JAKARTA – Pemandu sorak, Jung Ga-ye mengumumkan penangguhan sementara aktivitasnya setelah mengalami pelecehan dan intimidasi verbal saat bekerja.
Melalui unggahan di media sosial yang dilanis mydaily, Kamis (16/4/2026), ia menulis, “Saya menjadi sasaran kata-kata kasar dan pelecehan verbal di depan banyak orang saat bekerja.”
Jung mengaku ketakutan hingga menangis di kamar mandi sebelum pertandingan dan akhirnya tidak dapat menyelesaikan tugasnya. Ia meminta maaf kepada penggemar karena tidak bisa menepati janji tampil. “Saya sangat takut sehingga saya hanya menangis… Pada akhirnya, saya tidak bisa menyelesaikan pertandingan hari itu,” ungkapnya.
Meski terkejut dengan insiden tersebut, Jung menyampaikan kondisinya kini lebih baik berkat dukungan rekan dan perawatan di rumah sakit. Ia berterima kasih kepada keluarga, teman, serta penggemar yang memberi semangat. “Berkat kalian, saya menyadari bahwa saya masih memiliki banyak orang baik di sisi saya,” tulisnya.

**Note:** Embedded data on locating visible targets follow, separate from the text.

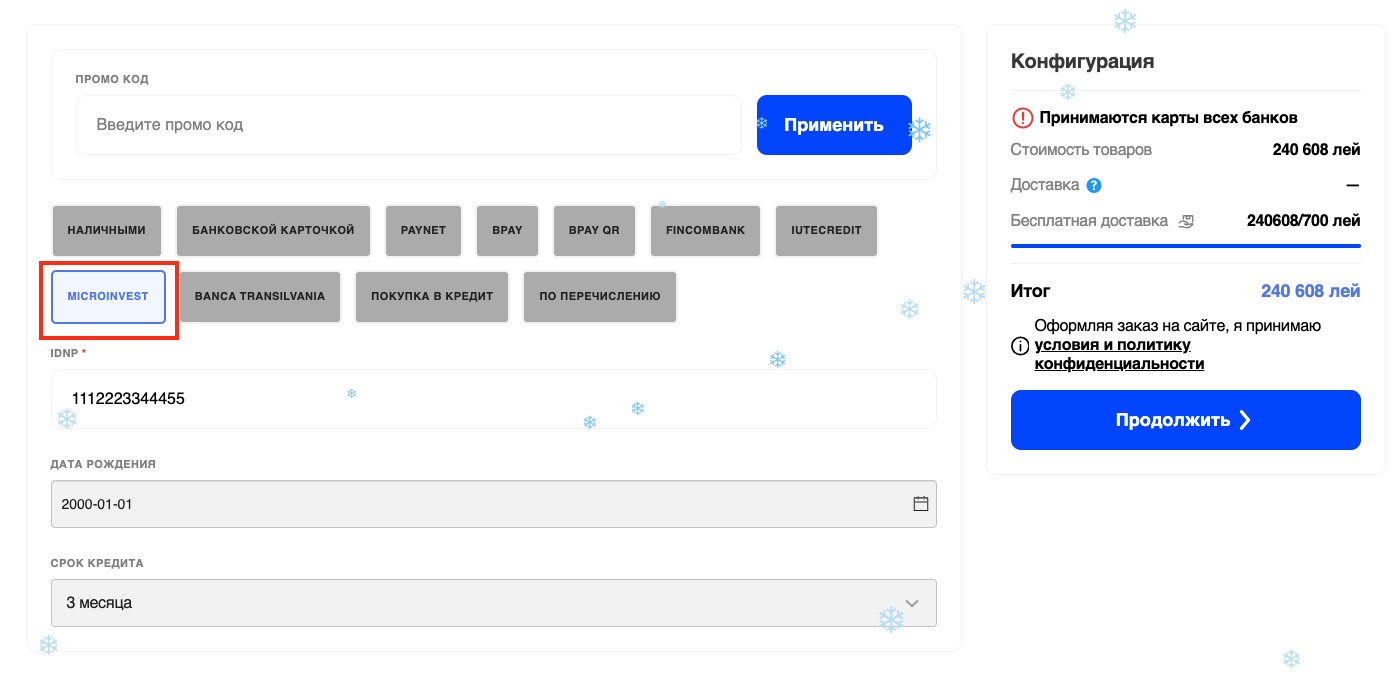Choose Fincombank payment option
Viewport: 1400px width, 675px height.
tap(705, 230)
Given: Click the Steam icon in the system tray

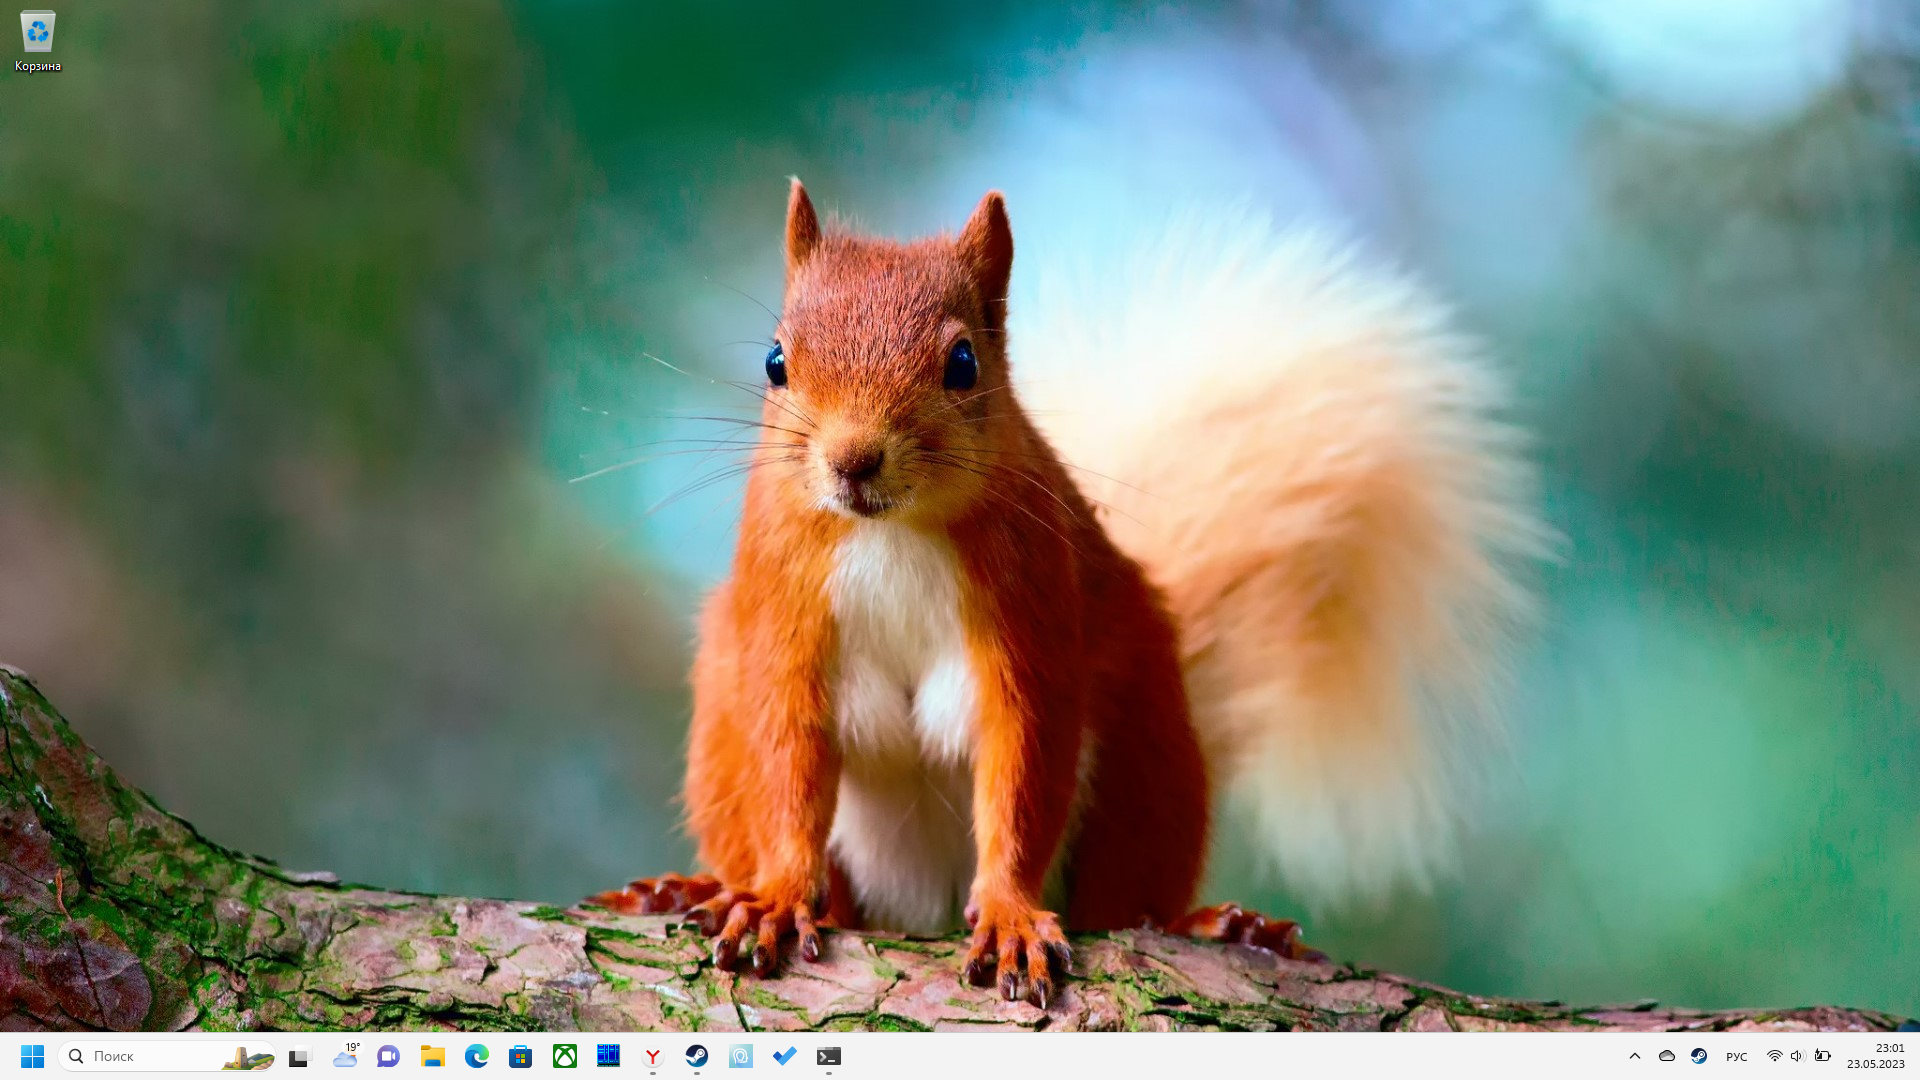Looking at the screenshot, I should pyautogui.click(x=1699, y=1056).
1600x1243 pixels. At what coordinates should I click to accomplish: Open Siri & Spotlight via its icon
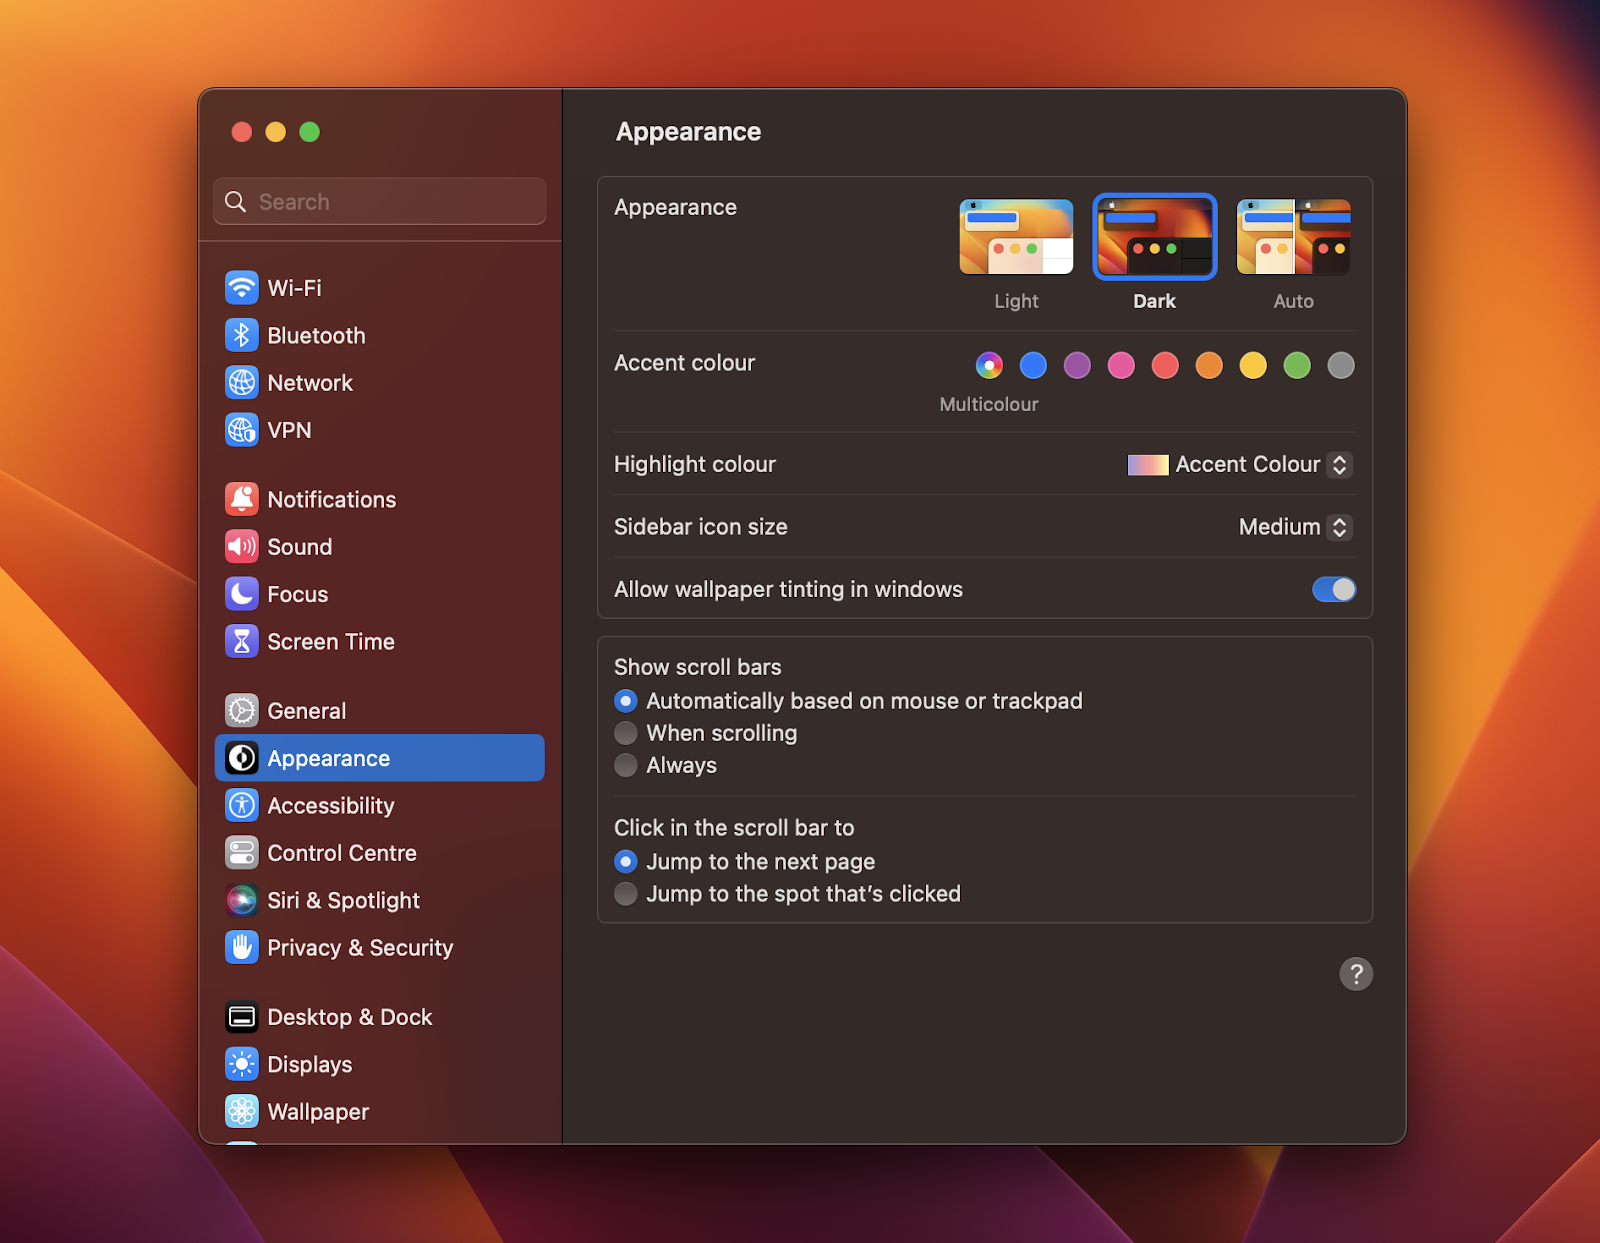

Jung juga menekankan dampak serius pelecehan verbal. “Aku berharap junior-juniorku tidak harus mengalami hal ini… Pelecehan verbal dan kata-kata kasar yang tidak dipikirkan matang-matang sudah cukup untuk menghancurkan hidup seseorang,” ujarnya.
Mantan pemandu sorak Kim Han-na turut menyampaikan empati, menyebut Jung telah melalui banyak hal dan berharap ia segera pulih. Jung Ga-ye sendiri pernah menjadi pemandu sorak KIA Tigers (2018–2025) dan tahun ini aktif mendukung tim voli Suwon KEPCO Big Storm serta tim basket Anyang Jung Kwan Jang Red Boosters.